My Cisco devices are monitored using SNMP (and I presume IMCP?).  If I take down my test switch, it takes sometimes 4 - 6 minutes before NPM marks the node as "down". It alerts me due to "packet loss" on the affected node very quickly.

I've changed the default polling interval from 120 to 60 seconds, with not much luck.

Am I being too impatient, or have I done something wrong?

Thanks in advance,

Ellis

Parents
  • Hi,

    at the settings page you can select polling settings, at the bottom of that page you can find "Node Warning Level", you can change the value there to determine after how many seconds a node is considered as down.

  • Hi - thanks for your answer.

    As a test I changed the "Node Polling Interval" to 30 seconds and changed the "Node Warning Level" to 10 seconds. It still took around 3 mintues for NPM to mark it as down.

    Am I still being too impatient?!

  • EllisD

    The other thing you can check is under Web Console Settings on the Admin page.  By default, the Orion page only refreshes every 5 minutes.

  • with those settings (assuming you are constantly refreshing either manually or by ways that kweise mentioned) or it should take less than a minute for the node to appear as down... maybe you should open a support case to investigate this issue

    PS: if you changed the polling interval for all nodes and you have a lot of them, this might overload your database which in turn might cause this delayed notification.

    with "appear" as down you mean the icon being green instead of red or do you mean an alert being sent out? because you also need to adjust alerts if you want them to trigger sooner or later...

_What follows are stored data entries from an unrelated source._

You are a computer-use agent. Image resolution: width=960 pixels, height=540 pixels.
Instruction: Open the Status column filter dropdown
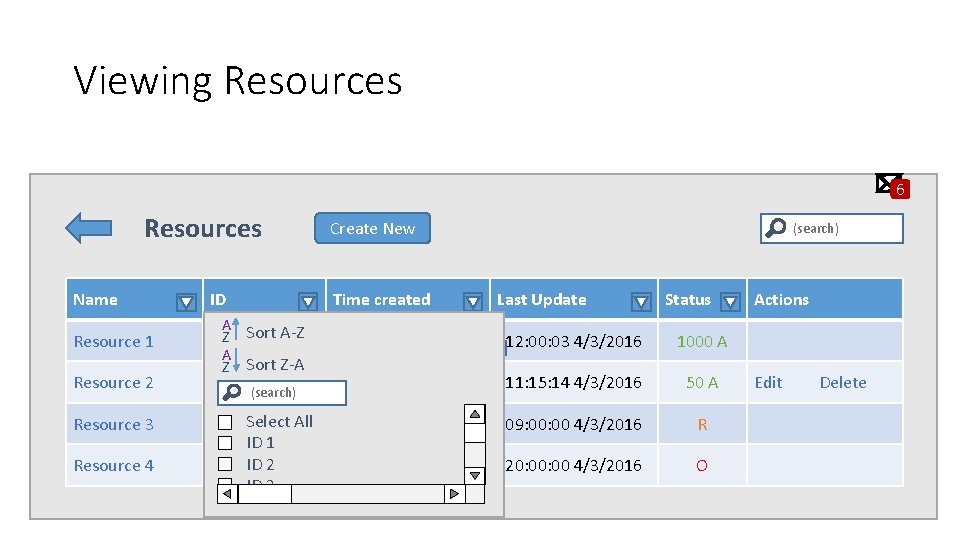pyautogui.click(x=731, y=301)
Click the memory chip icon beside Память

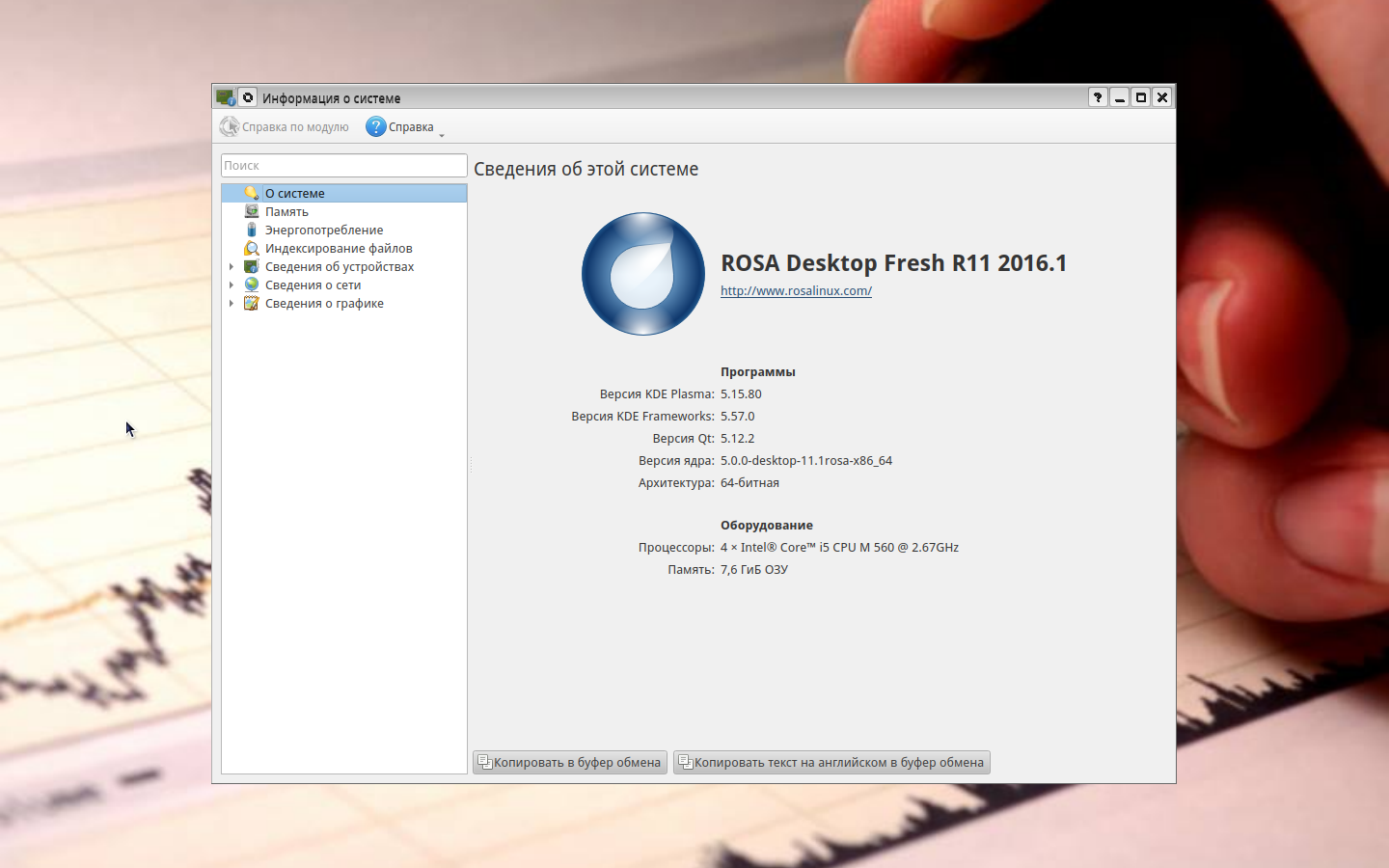point(252,211)
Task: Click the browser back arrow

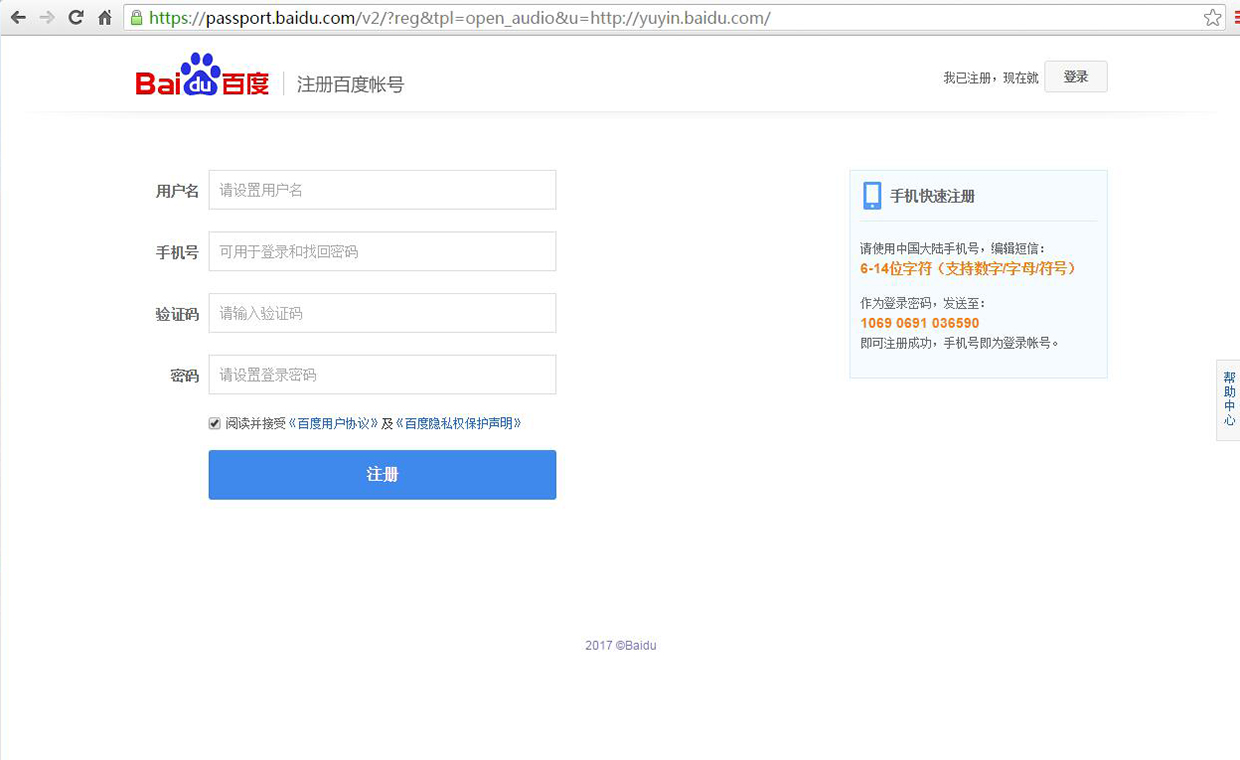Action: (x=18, y=18)
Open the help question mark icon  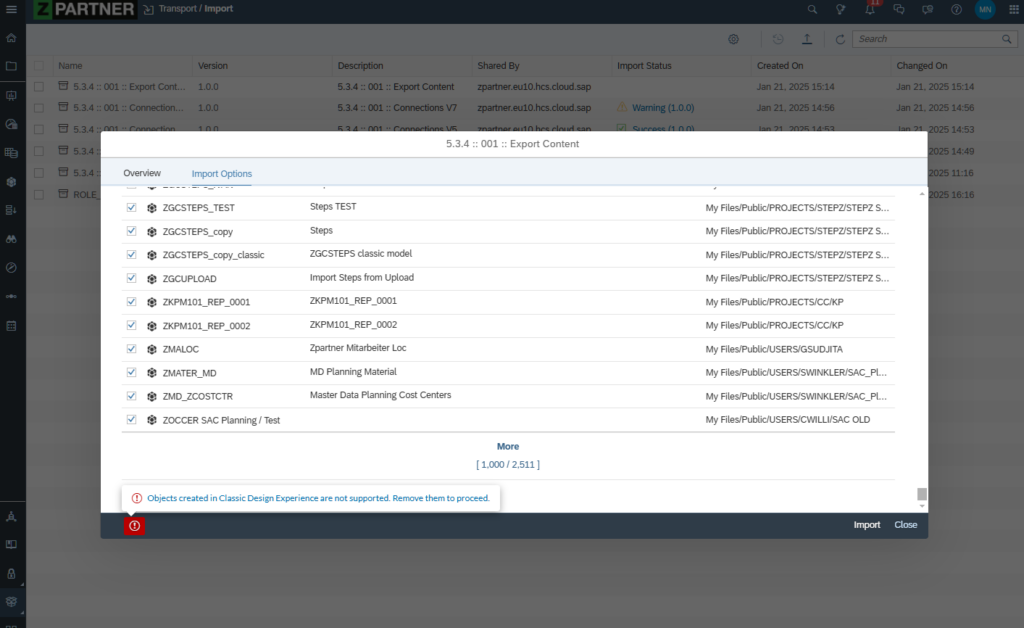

  • I was manually refreshing the web page. Think it's time for a support query to find out what's going on.

    I only changed the polling interval to 30 seconds as a test, it was still slow/sluggish when set to 1 minute, 2 minutes etc.

    By "appear", i meant turn red :-(

    Thanks for your help.

    Ellis

  • isn't there also a setting somewhere that indicates 3 missed polls before it marks it down?

Reply Children
  • That sounds vaugely familiar but I can't find that setting anymore.  However, there is a setting under Orion Polling Settings for Node Warning Level.  It sets the number of seconds before Orion marks devices as down.  I'm guessing the default is 120 seconds.  It's at the bottom of the page under Calculations & Thresholds.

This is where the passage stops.